The probability of taking two balls of different colors is P(15/56). Probability of first ball taken being G(3/8) and R(5/7) for second ball taken. The order of taking the balls, whether Green before Red or Red before Green(hence becoming R(5/8) & G(3/7)) is interchangeable. Ultimately, the probability is as stated, P(15/56) for drawing balls of different color.
Bob is happy to know the probability because he enjoys color diversity. Unfortunately, Bob has extremely low self-esteem. Bob tends to doubt himself, thus causing him to discard the balls from his first draw. After discarding his first draw he will draw once more, and keep those balls regardless of result.
Now he wants to figure out the probability of taking two balls of different colors in the second draw. Throughout this process Bob remains blindfolded, and he does not return the two balls that he's taken from the first draw(the pool is now 6).
Bob does not know the result of his first draw. How can he figure out the probability of taking two balls of different colors in his second draw?
The probability of drawing two balls of different colors for second draw would be P(1/6) if first draw results in two Green.
The probability of drawing two balls of different colors for second draw would be P(4/15) if first draw results in two different colors.
The probability of drawing two balls of different colors for second draw would be P(3/10) if first draw results in two Red.
As you can see all my answers are reliant on the initial draw. Is there an equation or something to determine the result without knowing answer to initial draw?
Best Answer
As Paul noted the probability of two different balls in the first draw of two balls is ${15\over28}$.

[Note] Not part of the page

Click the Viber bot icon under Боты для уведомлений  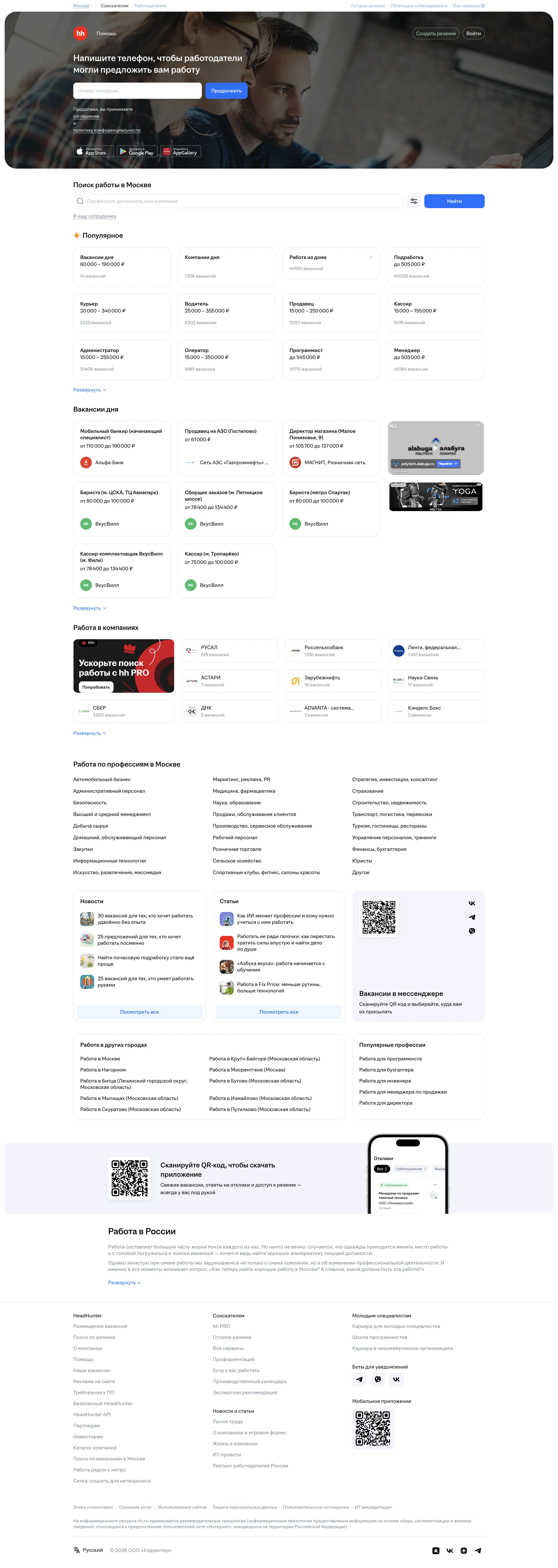pos(378,1379)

In the given story we have a second draw of two balls, but we don't know what happened in the first draw. This just means that the second draw is a random draw of $2$ balls from $8$. This can be viewed in the following way: The $8$ balls are randomly put in a line, and we take balls $3$ and $4$ from the row. It is obvious that their being different (i.e., being green and red) is equally probable as the event that balls $1$ and $2$ are different, and this probability is ${15\over28}$.